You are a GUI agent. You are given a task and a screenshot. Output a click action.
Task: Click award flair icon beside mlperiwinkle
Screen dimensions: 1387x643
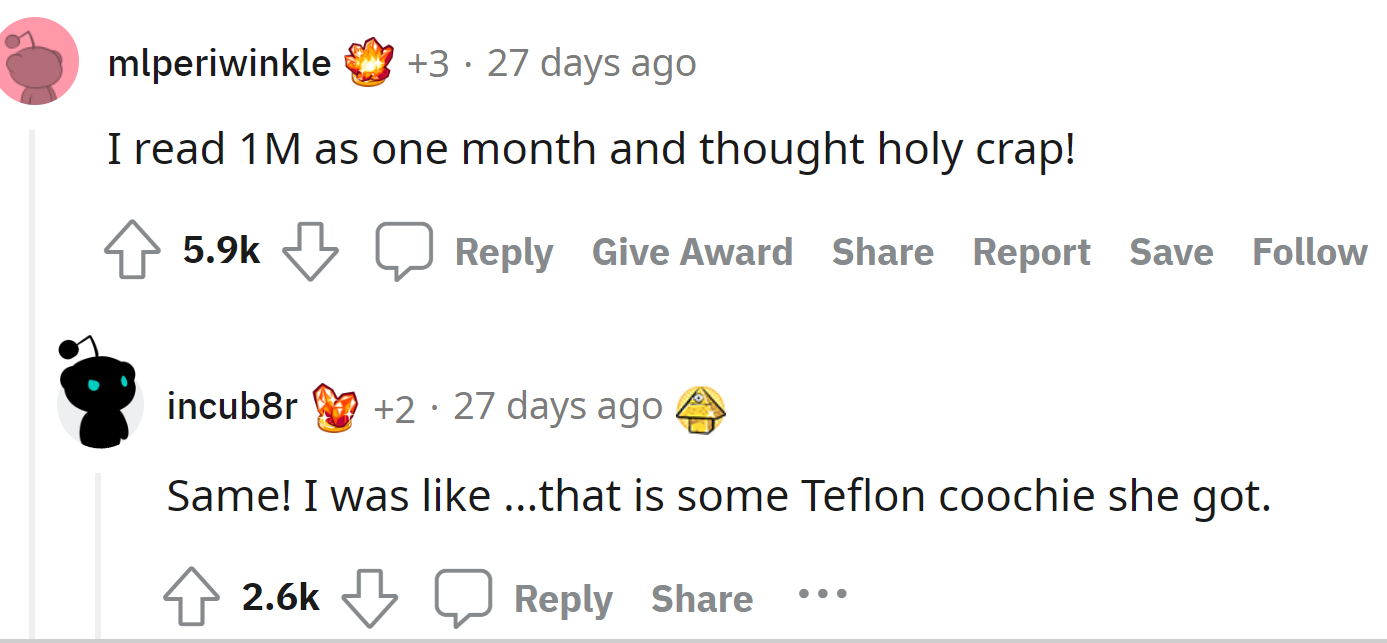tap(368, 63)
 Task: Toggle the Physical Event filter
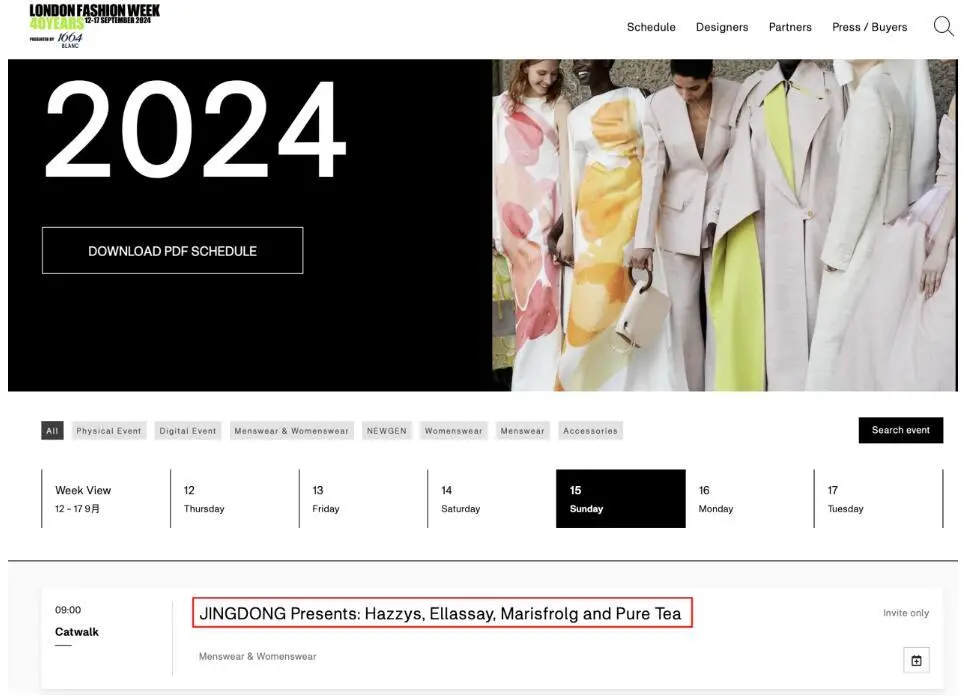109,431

___

> _Exercise instructions_: In the copy, keep every line of the data above exactly and drop each picture.

> _Written answer_:
You are a GUI agent. You are given a task and a screenshot. Output a click action.
Task: Click award flair icon beside mlperiwinkle
Screen dimensions: 1387x643
tap(368, 63)
 Task: Toggle the Physical Event filter
109,431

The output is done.